··· Input data ···

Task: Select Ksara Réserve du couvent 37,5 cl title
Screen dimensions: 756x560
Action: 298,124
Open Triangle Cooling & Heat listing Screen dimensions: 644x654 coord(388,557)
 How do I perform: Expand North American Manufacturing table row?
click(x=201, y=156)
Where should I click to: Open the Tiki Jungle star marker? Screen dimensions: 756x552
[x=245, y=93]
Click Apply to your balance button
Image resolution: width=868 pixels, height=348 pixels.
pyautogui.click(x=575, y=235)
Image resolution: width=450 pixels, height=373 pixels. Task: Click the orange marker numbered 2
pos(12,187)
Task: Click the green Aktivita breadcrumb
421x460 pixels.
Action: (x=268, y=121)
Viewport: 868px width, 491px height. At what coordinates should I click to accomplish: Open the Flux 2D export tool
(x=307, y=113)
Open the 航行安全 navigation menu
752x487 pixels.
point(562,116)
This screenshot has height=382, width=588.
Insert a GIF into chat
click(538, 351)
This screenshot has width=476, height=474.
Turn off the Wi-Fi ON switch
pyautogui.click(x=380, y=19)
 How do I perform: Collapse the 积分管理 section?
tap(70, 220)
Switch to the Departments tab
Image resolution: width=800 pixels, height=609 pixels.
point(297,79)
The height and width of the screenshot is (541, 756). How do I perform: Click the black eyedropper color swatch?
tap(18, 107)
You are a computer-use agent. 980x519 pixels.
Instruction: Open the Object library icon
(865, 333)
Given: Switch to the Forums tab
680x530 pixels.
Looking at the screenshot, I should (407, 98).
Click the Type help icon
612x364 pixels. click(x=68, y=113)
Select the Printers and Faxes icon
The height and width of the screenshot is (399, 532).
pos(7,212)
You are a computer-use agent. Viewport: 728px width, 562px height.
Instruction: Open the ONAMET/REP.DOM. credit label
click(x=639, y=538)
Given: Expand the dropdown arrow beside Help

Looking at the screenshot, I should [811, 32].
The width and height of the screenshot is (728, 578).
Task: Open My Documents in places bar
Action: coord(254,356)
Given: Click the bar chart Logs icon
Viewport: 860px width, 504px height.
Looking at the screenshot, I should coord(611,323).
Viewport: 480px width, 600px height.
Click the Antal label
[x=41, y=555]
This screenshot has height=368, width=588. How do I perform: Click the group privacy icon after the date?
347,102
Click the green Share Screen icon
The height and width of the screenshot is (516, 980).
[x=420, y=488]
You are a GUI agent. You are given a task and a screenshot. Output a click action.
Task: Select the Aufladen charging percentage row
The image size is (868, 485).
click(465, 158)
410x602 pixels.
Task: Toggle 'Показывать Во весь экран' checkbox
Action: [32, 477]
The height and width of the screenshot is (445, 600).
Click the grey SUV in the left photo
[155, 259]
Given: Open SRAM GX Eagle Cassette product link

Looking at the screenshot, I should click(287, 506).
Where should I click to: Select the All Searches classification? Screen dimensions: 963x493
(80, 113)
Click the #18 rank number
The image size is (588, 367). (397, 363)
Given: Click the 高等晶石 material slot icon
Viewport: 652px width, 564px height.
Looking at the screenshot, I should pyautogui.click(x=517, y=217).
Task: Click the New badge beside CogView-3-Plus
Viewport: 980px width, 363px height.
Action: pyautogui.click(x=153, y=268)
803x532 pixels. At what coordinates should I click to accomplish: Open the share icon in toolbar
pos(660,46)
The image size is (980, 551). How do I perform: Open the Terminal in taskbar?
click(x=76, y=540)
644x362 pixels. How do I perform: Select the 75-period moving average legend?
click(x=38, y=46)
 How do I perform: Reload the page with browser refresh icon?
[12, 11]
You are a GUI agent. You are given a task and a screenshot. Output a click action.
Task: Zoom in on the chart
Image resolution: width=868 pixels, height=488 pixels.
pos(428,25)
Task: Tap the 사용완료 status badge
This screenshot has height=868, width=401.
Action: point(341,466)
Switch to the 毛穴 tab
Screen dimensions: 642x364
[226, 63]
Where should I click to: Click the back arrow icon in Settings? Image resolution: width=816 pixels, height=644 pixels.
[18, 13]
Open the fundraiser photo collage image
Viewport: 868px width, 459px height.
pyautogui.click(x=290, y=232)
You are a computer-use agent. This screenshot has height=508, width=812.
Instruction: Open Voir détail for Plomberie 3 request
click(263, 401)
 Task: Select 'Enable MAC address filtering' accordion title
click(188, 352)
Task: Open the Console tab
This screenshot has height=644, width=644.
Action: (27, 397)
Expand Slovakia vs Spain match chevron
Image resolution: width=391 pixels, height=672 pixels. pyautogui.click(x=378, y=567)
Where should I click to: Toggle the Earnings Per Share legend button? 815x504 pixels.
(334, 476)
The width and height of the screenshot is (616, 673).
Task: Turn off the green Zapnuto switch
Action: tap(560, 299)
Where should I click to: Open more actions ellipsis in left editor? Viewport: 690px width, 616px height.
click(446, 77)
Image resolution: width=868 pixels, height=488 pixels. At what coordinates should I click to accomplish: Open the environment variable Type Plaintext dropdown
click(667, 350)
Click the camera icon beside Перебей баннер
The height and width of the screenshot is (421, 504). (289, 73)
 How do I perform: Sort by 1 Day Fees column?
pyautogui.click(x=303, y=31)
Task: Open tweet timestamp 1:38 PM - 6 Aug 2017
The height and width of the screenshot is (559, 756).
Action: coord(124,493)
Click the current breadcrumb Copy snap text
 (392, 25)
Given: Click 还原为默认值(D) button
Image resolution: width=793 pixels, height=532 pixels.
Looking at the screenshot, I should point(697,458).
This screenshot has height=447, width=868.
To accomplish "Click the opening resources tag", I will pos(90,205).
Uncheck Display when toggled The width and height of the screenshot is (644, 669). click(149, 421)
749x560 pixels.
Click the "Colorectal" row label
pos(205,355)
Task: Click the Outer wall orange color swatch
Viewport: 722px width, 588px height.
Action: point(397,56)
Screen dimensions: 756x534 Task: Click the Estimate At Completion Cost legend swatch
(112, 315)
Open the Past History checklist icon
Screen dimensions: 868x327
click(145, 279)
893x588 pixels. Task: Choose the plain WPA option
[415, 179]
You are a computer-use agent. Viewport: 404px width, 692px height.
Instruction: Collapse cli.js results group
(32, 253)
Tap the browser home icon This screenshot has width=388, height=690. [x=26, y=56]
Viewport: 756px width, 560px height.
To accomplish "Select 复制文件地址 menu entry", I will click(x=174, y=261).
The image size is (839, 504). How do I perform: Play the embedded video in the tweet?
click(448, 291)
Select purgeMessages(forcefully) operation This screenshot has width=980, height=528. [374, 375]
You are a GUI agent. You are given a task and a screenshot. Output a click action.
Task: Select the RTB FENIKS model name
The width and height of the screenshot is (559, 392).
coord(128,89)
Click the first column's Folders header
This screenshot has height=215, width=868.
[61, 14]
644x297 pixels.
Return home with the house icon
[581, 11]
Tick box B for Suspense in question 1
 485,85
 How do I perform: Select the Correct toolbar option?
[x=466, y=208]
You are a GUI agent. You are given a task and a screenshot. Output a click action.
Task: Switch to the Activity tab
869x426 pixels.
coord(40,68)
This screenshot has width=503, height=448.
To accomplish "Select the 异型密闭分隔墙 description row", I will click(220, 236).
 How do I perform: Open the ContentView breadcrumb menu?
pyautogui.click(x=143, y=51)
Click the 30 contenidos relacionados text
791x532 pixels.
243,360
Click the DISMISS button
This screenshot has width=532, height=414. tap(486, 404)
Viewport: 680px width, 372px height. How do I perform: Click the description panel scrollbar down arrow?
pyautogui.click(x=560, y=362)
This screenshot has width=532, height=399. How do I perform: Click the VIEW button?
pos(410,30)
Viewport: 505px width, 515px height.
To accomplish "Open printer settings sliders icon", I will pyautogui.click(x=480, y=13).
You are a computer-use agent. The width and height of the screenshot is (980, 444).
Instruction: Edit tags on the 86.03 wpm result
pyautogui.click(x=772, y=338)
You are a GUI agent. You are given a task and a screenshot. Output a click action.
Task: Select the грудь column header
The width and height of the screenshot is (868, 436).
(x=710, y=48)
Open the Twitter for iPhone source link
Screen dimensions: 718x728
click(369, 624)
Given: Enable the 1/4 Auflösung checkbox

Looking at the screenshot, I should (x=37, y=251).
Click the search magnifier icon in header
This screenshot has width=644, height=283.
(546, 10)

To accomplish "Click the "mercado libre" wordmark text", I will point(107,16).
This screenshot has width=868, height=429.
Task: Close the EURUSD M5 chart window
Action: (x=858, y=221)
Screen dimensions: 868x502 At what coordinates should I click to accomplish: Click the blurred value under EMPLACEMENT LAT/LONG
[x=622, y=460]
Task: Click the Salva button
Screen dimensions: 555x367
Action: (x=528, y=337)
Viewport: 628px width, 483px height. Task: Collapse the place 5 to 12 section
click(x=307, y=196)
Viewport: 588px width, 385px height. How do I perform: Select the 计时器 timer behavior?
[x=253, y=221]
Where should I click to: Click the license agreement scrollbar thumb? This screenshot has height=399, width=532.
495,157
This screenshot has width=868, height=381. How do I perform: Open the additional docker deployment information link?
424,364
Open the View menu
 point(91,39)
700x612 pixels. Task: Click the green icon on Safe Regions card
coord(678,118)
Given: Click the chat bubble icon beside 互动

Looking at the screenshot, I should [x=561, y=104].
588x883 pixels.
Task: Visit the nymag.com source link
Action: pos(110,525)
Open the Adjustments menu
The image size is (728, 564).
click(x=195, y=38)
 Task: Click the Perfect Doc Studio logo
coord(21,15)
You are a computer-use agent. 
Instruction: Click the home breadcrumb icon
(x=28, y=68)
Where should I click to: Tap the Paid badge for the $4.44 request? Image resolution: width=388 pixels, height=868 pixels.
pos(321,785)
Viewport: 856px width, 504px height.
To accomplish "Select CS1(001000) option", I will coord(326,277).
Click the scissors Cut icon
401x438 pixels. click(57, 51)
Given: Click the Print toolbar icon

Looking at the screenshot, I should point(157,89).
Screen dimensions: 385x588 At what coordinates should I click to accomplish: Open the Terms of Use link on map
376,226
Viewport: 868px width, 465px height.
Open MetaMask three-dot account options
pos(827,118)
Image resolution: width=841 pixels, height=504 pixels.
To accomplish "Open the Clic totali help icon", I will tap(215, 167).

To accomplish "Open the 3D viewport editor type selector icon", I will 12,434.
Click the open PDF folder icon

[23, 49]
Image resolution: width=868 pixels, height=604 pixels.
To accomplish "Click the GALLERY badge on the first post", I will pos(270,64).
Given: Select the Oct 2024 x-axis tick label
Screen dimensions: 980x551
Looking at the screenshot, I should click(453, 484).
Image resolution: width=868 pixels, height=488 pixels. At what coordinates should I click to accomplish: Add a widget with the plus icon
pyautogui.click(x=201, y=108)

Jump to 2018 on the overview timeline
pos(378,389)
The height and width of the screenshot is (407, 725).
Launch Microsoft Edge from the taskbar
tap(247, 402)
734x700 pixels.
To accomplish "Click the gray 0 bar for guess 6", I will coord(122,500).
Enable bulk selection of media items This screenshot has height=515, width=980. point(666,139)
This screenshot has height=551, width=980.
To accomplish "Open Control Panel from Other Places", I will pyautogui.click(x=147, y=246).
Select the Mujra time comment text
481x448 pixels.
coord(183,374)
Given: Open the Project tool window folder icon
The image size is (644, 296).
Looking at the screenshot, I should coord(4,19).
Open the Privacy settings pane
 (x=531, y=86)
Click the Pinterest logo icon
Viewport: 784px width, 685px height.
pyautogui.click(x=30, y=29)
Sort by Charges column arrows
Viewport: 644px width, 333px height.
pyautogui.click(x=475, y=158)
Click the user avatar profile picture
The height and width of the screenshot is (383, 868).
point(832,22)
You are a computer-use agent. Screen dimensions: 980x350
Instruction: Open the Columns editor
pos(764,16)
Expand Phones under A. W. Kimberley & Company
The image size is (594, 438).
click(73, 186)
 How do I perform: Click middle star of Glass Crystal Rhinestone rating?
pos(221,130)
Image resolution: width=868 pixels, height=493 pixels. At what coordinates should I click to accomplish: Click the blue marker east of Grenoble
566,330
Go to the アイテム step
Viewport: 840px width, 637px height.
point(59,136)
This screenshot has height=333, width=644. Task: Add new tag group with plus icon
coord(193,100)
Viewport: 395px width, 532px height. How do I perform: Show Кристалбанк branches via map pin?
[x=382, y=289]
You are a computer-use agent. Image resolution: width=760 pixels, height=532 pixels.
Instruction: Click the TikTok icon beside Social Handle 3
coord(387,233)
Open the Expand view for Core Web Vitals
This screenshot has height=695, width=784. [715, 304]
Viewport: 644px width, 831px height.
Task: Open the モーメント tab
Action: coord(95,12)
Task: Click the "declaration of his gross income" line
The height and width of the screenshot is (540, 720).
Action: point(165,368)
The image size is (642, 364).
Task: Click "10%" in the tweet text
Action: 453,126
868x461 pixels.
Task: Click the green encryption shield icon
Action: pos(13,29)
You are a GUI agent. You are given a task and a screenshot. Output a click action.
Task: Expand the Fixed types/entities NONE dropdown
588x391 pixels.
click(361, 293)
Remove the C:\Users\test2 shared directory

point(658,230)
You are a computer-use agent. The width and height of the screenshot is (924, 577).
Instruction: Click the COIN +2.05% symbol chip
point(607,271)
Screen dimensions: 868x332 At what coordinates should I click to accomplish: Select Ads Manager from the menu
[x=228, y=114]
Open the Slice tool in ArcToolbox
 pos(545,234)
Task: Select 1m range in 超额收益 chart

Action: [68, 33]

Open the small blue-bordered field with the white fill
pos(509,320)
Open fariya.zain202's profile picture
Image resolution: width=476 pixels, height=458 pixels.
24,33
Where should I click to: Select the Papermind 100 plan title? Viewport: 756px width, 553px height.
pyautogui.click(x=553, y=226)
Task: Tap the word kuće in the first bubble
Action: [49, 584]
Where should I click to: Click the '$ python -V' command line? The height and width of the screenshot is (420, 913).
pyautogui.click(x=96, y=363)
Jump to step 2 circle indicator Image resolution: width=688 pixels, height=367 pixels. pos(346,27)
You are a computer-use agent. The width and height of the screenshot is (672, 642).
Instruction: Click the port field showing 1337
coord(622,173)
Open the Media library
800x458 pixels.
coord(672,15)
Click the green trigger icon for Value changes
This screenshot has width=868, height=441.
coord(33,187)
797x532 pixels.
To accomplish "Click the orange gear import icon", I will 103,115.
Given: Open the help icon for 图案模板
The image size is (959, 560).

···

**What to do**:
Word for word, restate the entries from the first line to the line that has "Given: Click the bar chart Logs icon", both included, and nothing else.

**Written solution**:
Task: Select Ksara Réserve du couvent 37,5 cl title
Screen dimensions: 756x560
Action: 298,124
Open Triangle Cooling & Heat listing Screen dimensions: 644x654 coord(388,557)
 How do I perform: Expand North American Manufacturing table row?
click(x=201, y=156)
Where should I click to: Open the Tiki Jungle star marker? Screen dimensions: 756x552
[x=245, y=93]
Click Apply to your balance button
Image resolution: width=868 pixels, height=348 pixels.
pyautogui.click(x=575, y=235)
Image resolution: width=450 pixels, height=373 pixels. Task: Click the orange marker numbered 2
pos(12,187)
Task: Click the green Aktivita breadcrumb
421x460 pixels.
Action: (x=268, y=121)
Viewport: 868px width, 491px height. At what coordinates should I click to accomplish: Open the Flux 2D export tool
(x=307, y=113)
Open the 航行安全 navigation menu
752x487 pixels.
point(562,116)
This screenshot has height=382, width=588.
Insert a GIF into chat
click(538, 351)
This screenshot has width=476, height=474.
Turn off the Wi-Fi ON switch
pyautogui.click(x=380, y=19)
 How do I perform: Collapse the 积分管理 section?
tap(70, 220)
Switch to the Departments tab
Image resolution: width=800 pixels, height=609 pixels.
point(297,79)
The height and width of the screenshot is (541, 756). How do I perform: Click the black eyedropper color swatch?
tap(18, 107)
You are a computer-use agent. 980x519 pixels.
Instruction: Open the Object library icon
(865, 333)
Given: Switch to the Forums tab
680x530 pixels.
Looking at the screenshot, I should (407, 98).
Click the Type help icon
612x364 pixels. click(x=68, y=113)
Select the Printers and Faxes icon
The height and width of the screenshot is (399, 532).
pos(7,212)
You are a computer-use agent. Viewport: 728px width, 562px height.
Instruction: Open the ONAMET/REP.DOM. credit label
click(x=639, y=538)
Given: Expand the dropdown arrow beside Help

Looking at the screenshot, I should [811, 32].
The width and height of the screenshot is (728, 578).
Task: Open My Documents in places bar
Action: coord(254,356)
Given: Click the bar chart Logs icon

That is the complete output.